Guatemala encerra missão anticorrupção da ONU e enfrenta a Justiça
AFP / NOÉ PÉREZO presidente guatemalteco, Jimmy Morales (C), junto ao seu gabinete discursa no Palácio da Cultura na Cidade da Guatemala em 7 de janeiro de 2019
O encerramento unilateral da missão anticorrupção da ONU na Guatemala desatou uma guerra judicial e provocou tensões no país, onde organizações civis ameaçam com protestos contra o governo do presidente Jimmy Morales.
O governo anunciou na véspera o fim do acordo da Comissão Internacional contra a Impunidade na Guatemala (Cicig), subordinada à ONU, desatando uma onda de reações de vários setores, que defendem ou repudiam a ação.
Grupos pró-justiça, humanitários, acadêmicos, indígenas e universitários pedem que se reverta a medida do presidente, enquanto setores conservadores, políticos de direita e a cúpula empresarial exigem que se respeite a decisão e a soberania do país.
"A decisão unilateral do presidente Morales (...) é um sinal do progressivo rompimento institucional e do Estado de Direito", disse Rigoberta Menchú, Prêmio Nobel da Paz 1992.
Em defesa da ação de Morales, o senador americano Mike Lee, um republicano, publicou no Twitter que "a Guatemala tem todo o direito de se pronunciar e se defender de violações à sua soberania e abusos cometidos" pela Cicig.
Juristas debatem a possível ilegalidade da surpreendente decisão: enquanto uns a consideram adequada ao direito, outros sustentam que o governo desobedeceu sentenças da máxima instância judicial do país, a Corte de Constitucionalidade (CC), que avalizou a presença da Cicig.
Até o momento, foram apresentados cinco salvaguardas ante a CC contra o presidente e quatro delas pedem a destituição de Morales.
Várias entidades sociais organizam protestos na capital e no interior do país contra a medida governamental.
- Tensão acumulada -
A decisão de Morales ocorre depois de o Executivo tentar impedir no fim de semana a entrada no país do investigador colombiano Yinel Osorio, da Cicig, e de um longo enfrentamento com o chefe da missão, o ex-juiz colombiano Iván Velásquez, a quem Morales quis expulsar e posteriormente negou, em setembro passado, a entrada ao país quando estava em viagem nos Estados Unidos.
A relação de Morales com a Cicig é hostil desde o início de seu mandato, em 2016, depois que a entidade acusou seu filho e seu irmão de evasão de divisas e lavagem de dinheiro.
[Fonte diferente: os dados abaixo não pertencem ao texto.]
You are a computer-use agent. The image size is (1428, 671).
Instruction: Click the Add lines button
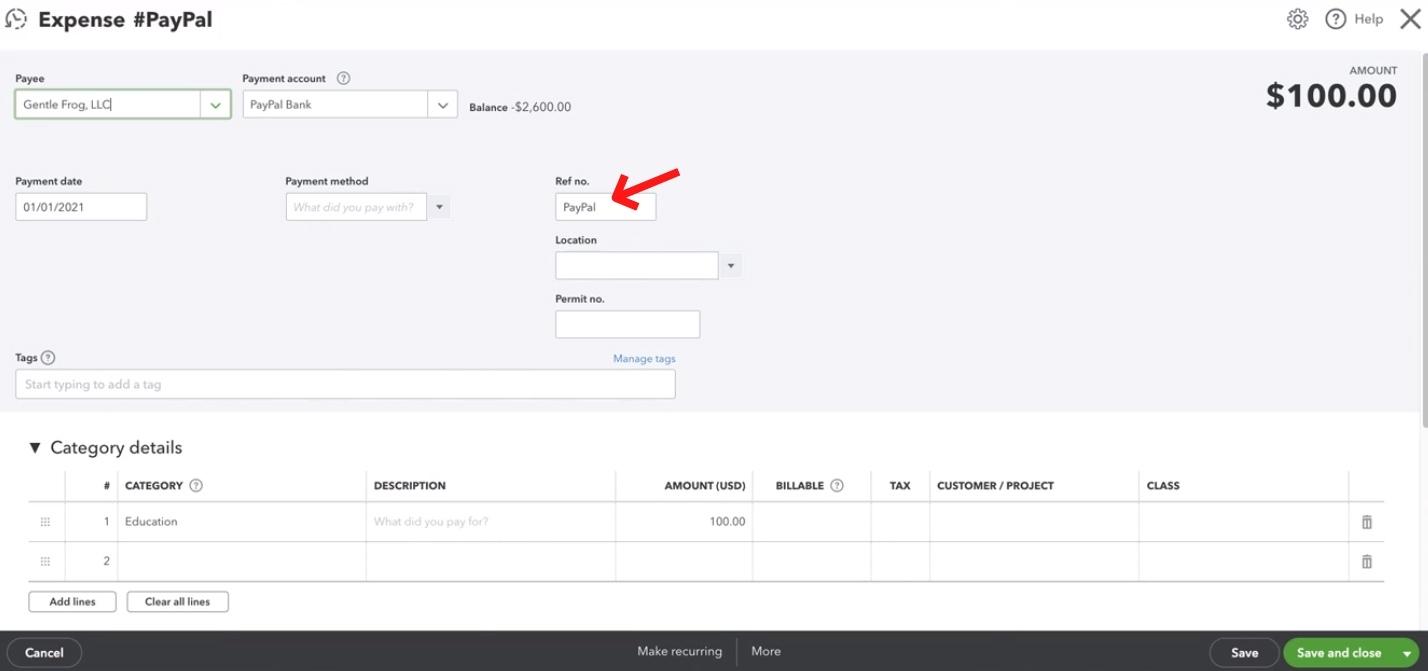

Os dois estão à espera de julgamento.
A situação se agravou em agosto de 2017, quando a Cicig e a promotoria acusaram Morales de corrupção nas finanças de seu partido, quando venceu a Presidência, em 2015.
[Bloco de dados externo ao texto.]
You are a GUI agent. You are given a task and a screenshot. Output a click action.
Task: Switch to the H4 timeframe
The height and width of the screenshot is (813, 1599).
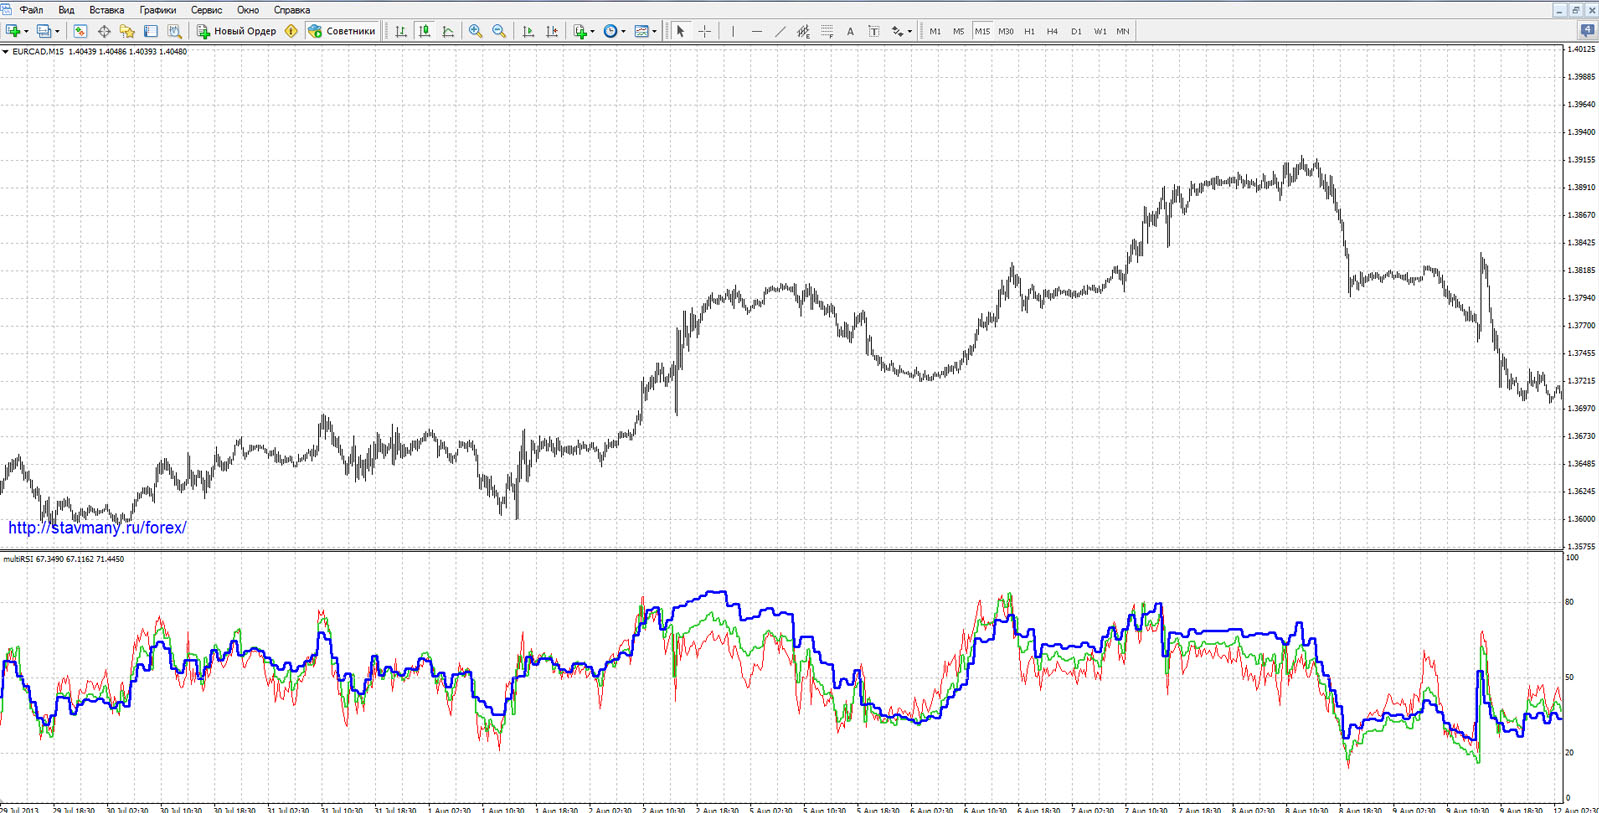click(1052, 31)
Nesta terça, o governo publicou no diário oficial a decisão que dá por concluído o acordo de criação da Cicig, cujo mandato terminaria em 3 de setembro.
O secretário-geral da ONU, António Guterres, rejeitou categoricamente a decisão e exortou as autoridades guatemaltecas a respeitarem os compromissos sobre a comissão.
- Apoio à Cicig -
Igualmente, o ombudsman Jordán Rodas considerou que a decisão presidencial viola o Estado de Direito, os tratados internacionais e o convênio de criação da comissão. Por isso, apresentou uma salvaguarda junto à CC para revertê-la.
Rodas afirma que as ações do presente são um atentado à democracia e à luta contra a impunidade e a corrupção.
Por outro lado, a organização Ação Cidadã (AC), braço local da Transparência Internacional, apresentou na CC um recurso de salvaguarda contra o fim do acordo da Cicig e uma solicitação para destituir o presidente e a chanceler, Sandra Jovel.
Somaram-se à onda de críticas o Centro pela Justiça e o Direito Internacional (Cejil) e a Anistia Internacional, segundo os quais a medida viola as obrigações internacionais e é "um novo atropelo na luta contra a impunidade".
- Repúdio à Cicig -
A cúpula empresarial, aglutinada no Comitê de Associações Agrícolas, Comerciais, Industriais e Financeiras (Cacif), apoia a retirada da Cicig, a qual denunciaram por "graves faltas ao devido processo".
"O encerramento da Cicig é uma decisão que está enquadrada em suas competências (governamentais) em virtude da Constituição" do país, acrescentou o Cacif em um comunicado.
No entanto, advertiu que a medida deve estar acompanhada "de medidas efetivas que assegurem a luta contra a corrupção e a impunidade".
O grupo de direita Guatemala Inmortal exortou a população a apoiar a decisão de Morales.
"A Cicig foi se apoderando do sistema de Justiça (...) e a pouca confiança que havia nos juízes desapareceu por culpa da Cicig", avaliou o dirigente José Luis González.